> **TASK OBJECTIVE**
The data should be printed again, exactly.

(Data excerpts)
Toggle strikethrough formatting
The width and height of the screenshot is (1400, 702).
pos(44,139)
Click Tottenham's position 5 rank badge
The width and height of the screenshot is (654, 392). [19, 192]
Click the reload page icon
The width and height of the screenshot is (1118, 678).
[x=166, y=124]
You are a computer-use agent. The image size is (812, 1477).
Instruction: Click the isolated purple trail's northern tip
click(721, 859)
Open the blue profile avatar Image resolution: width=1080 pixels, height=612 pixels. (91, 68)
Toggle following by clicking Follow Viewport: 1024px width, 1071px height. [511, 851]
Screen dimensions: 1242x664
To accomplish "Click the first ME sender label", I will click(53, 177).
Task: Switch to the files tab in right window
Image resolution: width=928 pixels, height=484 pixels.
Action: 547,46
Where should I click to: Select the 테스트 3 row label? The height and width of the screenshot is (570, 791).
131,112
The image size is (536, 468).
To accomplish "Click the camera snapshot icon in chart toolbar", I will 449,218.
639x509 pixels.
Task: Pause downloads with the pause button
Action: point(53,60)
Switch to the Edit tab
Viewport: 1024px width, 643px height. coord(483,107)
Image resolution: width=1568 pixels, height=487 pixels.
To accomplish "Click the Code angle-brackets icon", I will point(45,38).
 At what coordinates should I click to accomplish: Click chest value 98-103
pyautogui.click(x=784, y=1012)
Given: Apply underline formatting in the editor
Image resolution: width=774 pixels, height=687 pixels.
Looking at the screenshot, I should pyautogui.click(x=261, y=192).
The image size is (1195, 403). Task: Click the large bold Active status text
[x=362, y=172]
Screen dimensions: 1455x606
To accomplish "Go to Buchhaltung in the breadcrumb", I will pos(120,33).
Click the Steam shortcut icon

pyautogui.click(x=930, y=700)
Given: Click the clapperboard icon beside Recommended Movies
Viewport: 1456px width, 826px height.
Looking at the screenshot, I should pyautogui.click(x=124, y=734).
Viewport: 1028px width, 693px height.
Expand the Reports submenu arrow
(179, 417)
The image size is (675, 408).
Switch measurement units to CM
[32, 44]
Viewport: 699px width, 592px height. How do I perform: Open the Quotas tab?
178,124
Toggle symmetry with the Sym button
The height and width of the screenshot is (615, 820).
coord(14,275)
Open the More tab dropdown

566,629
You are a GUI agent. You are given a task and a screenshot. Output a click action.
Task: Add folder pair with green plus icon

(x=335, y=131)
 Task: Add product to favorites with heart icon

> **RESPONSE**
Toggle strikethrough formatting
The width and height of the screenshot is (1400, 702).
pos(44,139)
Click Tottenham's position 5 rank badge
The width and height of the screenshot is (654, 392). [19, 192]
Click the reload page icon
The width and height of the screenshot is (1118, 678).
[x=166, y=124]
You are a computer-use agent. The image size is (812, 1477).
Instruction: Click the isolated purple trail's northern tip
click(721, 859)
Open the blue profile avatar Image resolution: width=1080 pixels, height=612 pixels. (91, 68)
Toggle following by clicking Follow Viewport: 1024px width, 1071px height. [511, 851]
Screen dimensions: 1242x664
To accomplish "Click the first ME sender label", I will click(53, 177).
Task: Switch to the files tab in right window
Image resolution: width=928 pixels, height=484 pixels.
Action: 547,46
Where should I click to: Select the 테스트 3 row label? The height and width of the screenshot is (570, 791).
131,112
The image size is (536, 468).
To accomplish "Click the camera snapshot icon in chart toolbar", I will 449,218.
639x509 pixels.
Task: Pause downloads with the pause button
Action: point(53,60)
Switch to the Edit tab
Viewport: 1024px width, 643px height. coord(483,107)
Image resolution: width=1568 pixels, height=487 pixels.
To accomplish "Click the Code angle-brackets icon", I will point(45,38).
 At what coordinates should I click to accomplish: Click chest value 98-103
pyautogui.click(x=784, y=1012)
Given: Apply underline formatting in the editor
Image resolution: width=774 pixels, height=687 pixels.
Looking at the screenshot, I should pyautogui.click(x=261, y=192).
The image size is (1195, 403). Task: Click the large bold Active status text
[x=362, y=172]
Screen dimensions: 1455x606
To accomplish "Go to Buchhaltung in the breadcrumb", I will pos(120,33).
Click the Steam shortcut icon

pyautogui.click(x=930, y=700)
Given: Click the clapperboard icon beside Recommended Movies
Viewport: 1456px width, 826px height.
Looking at the screenshot, I should pyautogui.click(x=124, y=734).
Viewport: 1028px width, 693px height.
Expand the Reports submenu arrow
(179, 417)
The image size is (675, 408).
Switch measurement units to CM
[32, 44]
Viewport: 699px width, 592px height. How do I perform: Open the Quotas tab?
178,124
Toggle symmetry with the Sym button
The height and width of the screenshot is (615, 820).
coord(14,275)
Open the More tab dropdown

566,629
You are a GUI agent. You are given a task and a screenshot. Output a click action.
Task: Add folder pair with green plus icon

(x=335, y=131)
 Task: Add product to favorites with heart icon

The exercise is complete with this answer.